Esponente Pd dice sì al Ponte sullo Stretto: “i siciliani per uscire dall’Isola devono pagare un pizzo di 42 euro e stare ore in fila per imbarcarsi”

Esponente del Pd: "vorrei capire per quale diamine di ragione dichiararsi di sinistra ed essere contro la costruzione del Ponte sullo Stretto dovrebbero coincidere"

Il dibattito sulla costruzione e sull’utilità del Ponte sullo Stretto ha sempre avuto un discussione accesa tra i favorevoli ed i contrari. Mentre l’intera Sinistra dice “no” alla costruzione dell’infrastruttura stabile tra Calabria e Sicilia, c’è qualche esponente Dem che decide di andare controcorrente e di schierarsi per il ““. Dopo Enzo Bianco, già ministro e sindaco di Catania, anche un altro esponente del Pd, Enzo Napoli, in un post su facebook, sottolinea l’utilità dell’opera.

“I siciliani sono considerati cittadini di serie B”

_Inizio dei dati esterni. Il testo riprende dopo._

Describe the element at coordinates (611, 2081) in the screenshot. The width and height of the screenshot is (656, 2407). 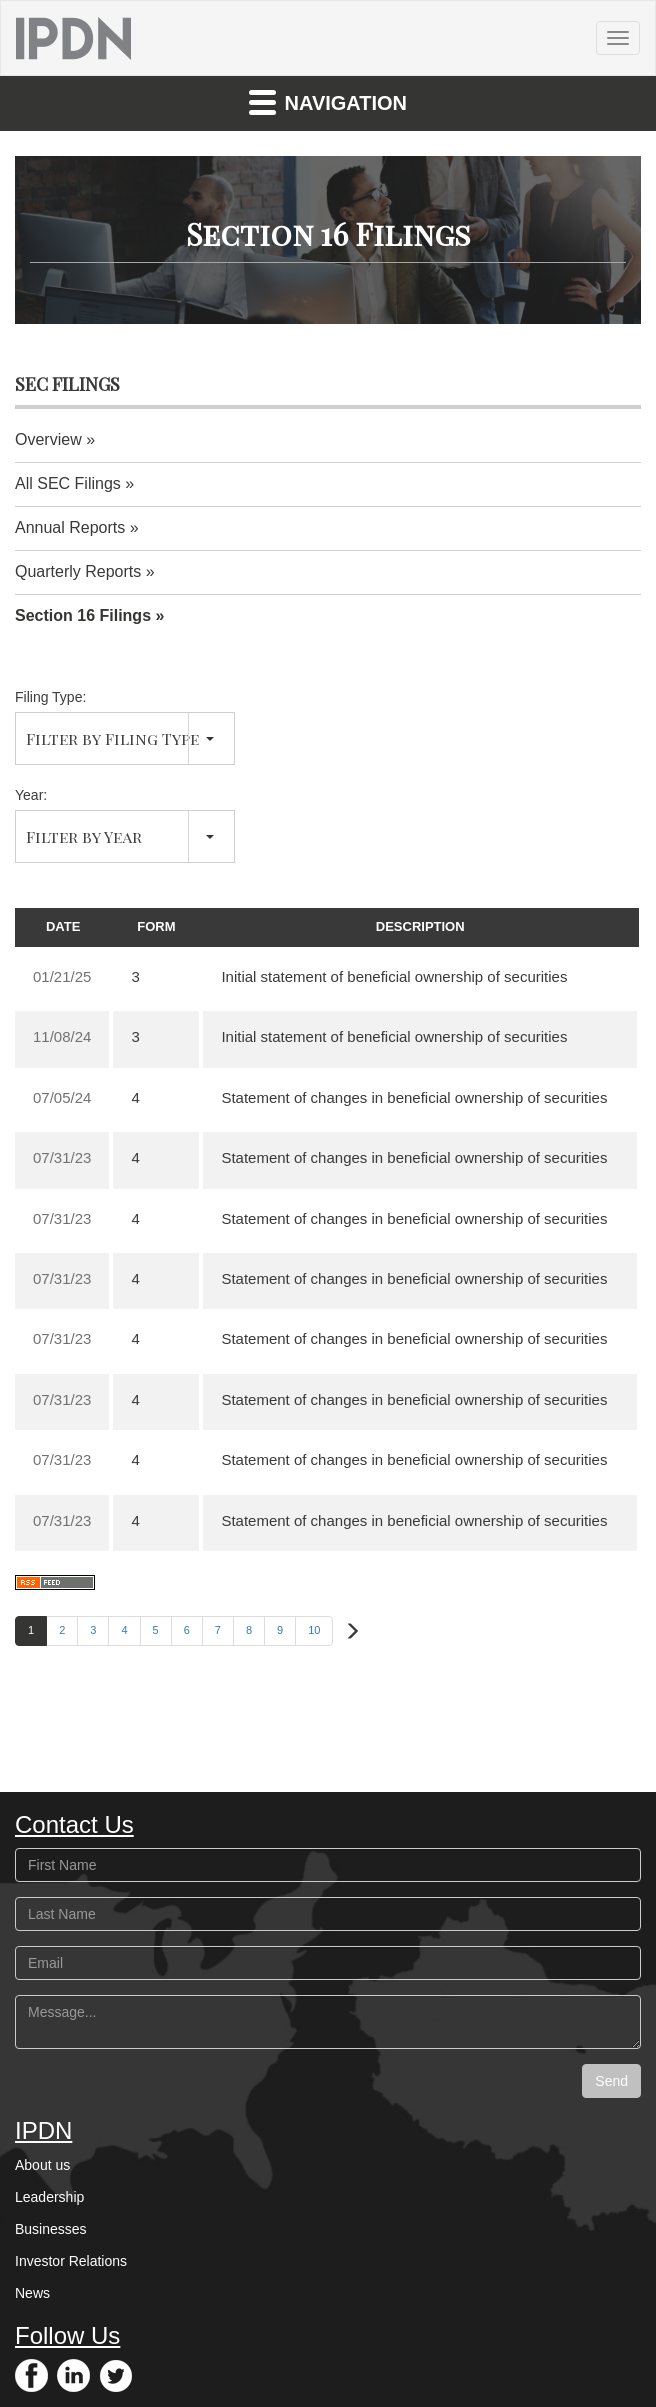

“Vorrei capire per quale diamine di ragione dichiararsi di sinistra ed essere contro la costruzione del Ponte sullo Stretto dovrebbero coincidere. I siciliani sono considerati cittadini di serie B perché solo per uscire dall’isola devono pagare un pizzo di almeno 42 euro ed altrettanti per tornarci, oltre alle ore che spesso si perdono in coda per imbarcarsi”, scrive Enzo Napoli. “Vale per le persone e vale per qualsiasi prodotto siciliano. Ai radical chic questo non interessa granché (perche viaggiano in aereo), come non interessa alla politica che ci prende per il culo da decenni, con la differenza che i furbi del centrodestra fanno solo propaganda e raccolgono voti. Danno ancora più fastidio le lezioncine sulla sostenibilità economica e ambientale dell’opera, considerato che soprattutto nel nord Italia sono state costruite ogni genere di infrastrutture alla faccia degli sprechi e della tutela del territorio”, conclude Napoli su fb.